Prior to joining USF in 1998, Dr. Potter studied, researched and taught for 30 years at Harvard University. He received his AB Cum Laude in Physics and Chemistry from Harvard College in 1972 and went on to earn his MA and PhD, also from Harvard, in Biochemistry and Molecular Biology. Dr. Potter then spent 13 years on the faculty of the Neurobiology Department at Harvard Medical School.
Dr. Potter is credited with the first observation of the Holiday intermediate in genetic recombination, with development of electroporation for gene delivery, and with the discovery of the essential role of inflammation and the amyloid-promoting mechanism of the apoE-4 protein in the pathogenesis of Alzheimer’s disease. He also discovered that classical Alzheimer’s disease and Down syndrome, which invariably leads to Alzheimer’s by age 30-40, are mechanistically related to each other and to cancer through the development of cells with abnormal numbers of chromosomes, with important implications for diagnosis and treatment of all three disorders. Read more about Dr. Huntington Potter’s groundbreaking research.

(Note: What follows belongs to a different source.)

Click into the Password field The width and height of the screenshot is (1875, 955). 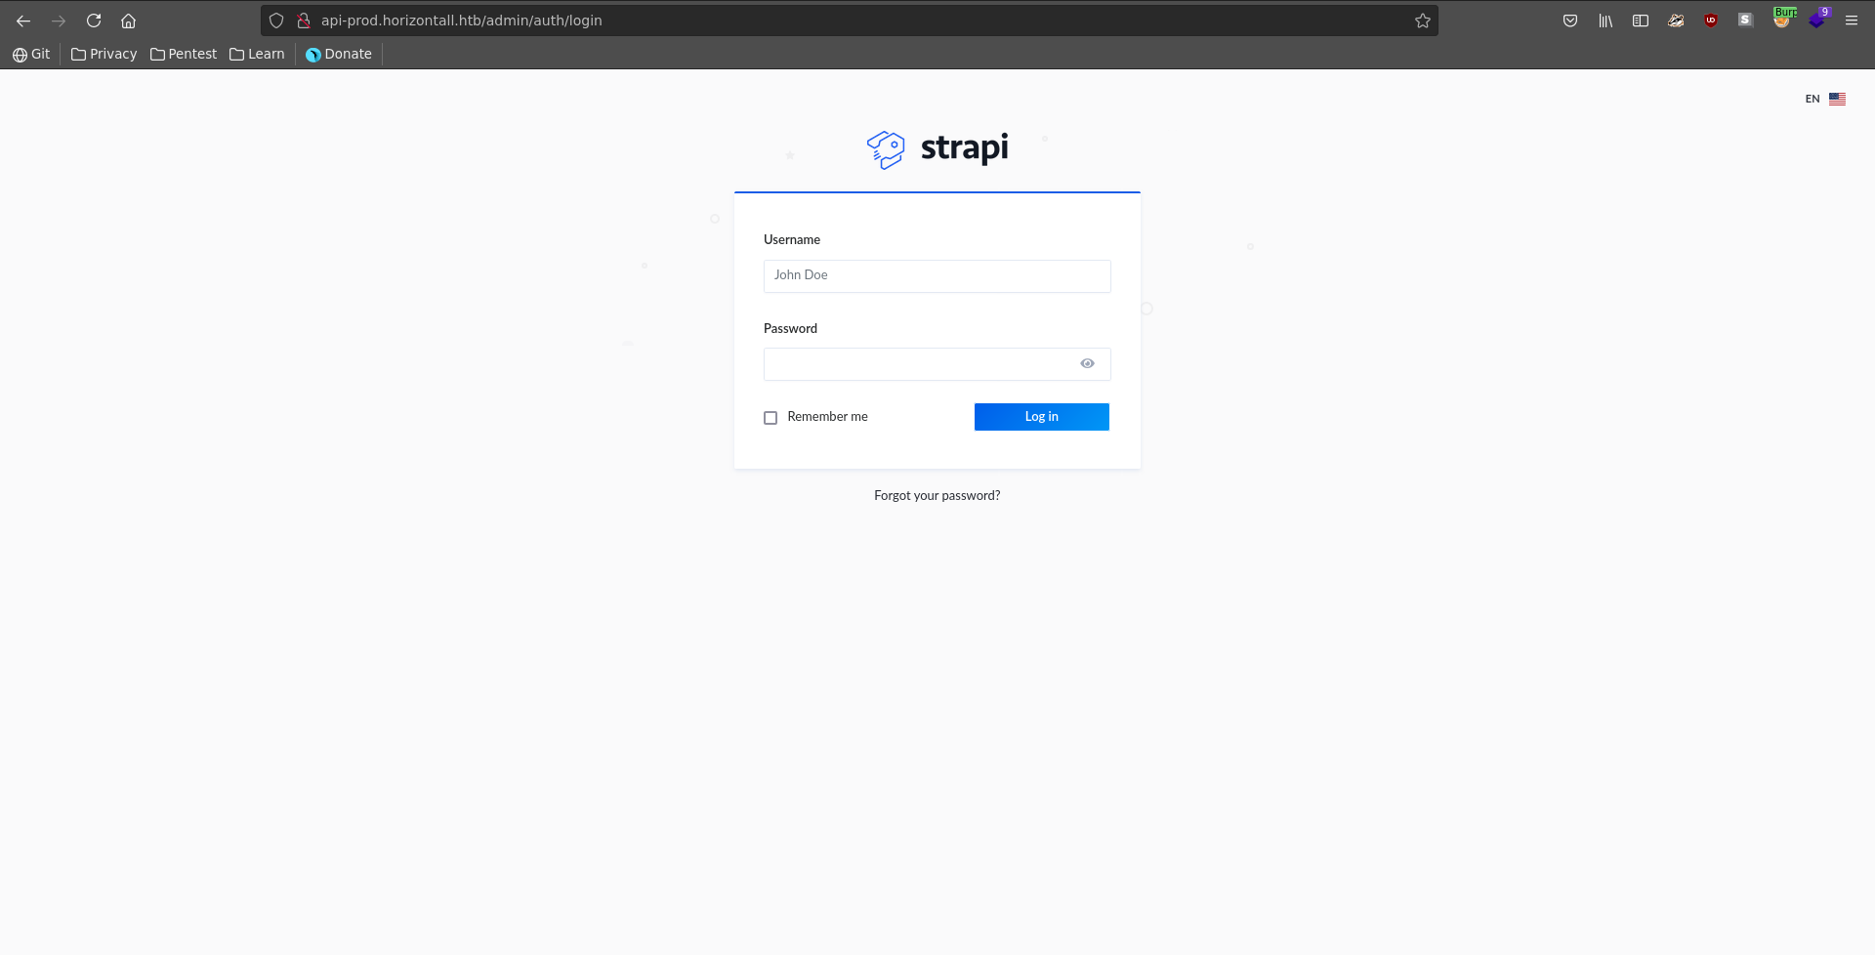click(x=918, y=364)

He is author of more than 100 scientific articles and books, is the holder of 15 U.S. and foreign patents, and has sat on numerous scientific advisory and review committees in academia, industry and government. In 1996 Dr. Potter received the American Society for Cell Biology Glenn Foundation Award for “Outstanding Research in Aging”, in 2000 the Kaul Foundation Award for Excellence for “Outstanding Achievements in the Field of Neurobiology and Gerontology” and in 2005 the Tampa Bay Business Journal’s “Health Care Heroes Award” for Health Care Innovation and Research. His electron micrographs of DNA are on permanent exhibit in the National American History Museum of the Smithsonian Institute in Washington D.C.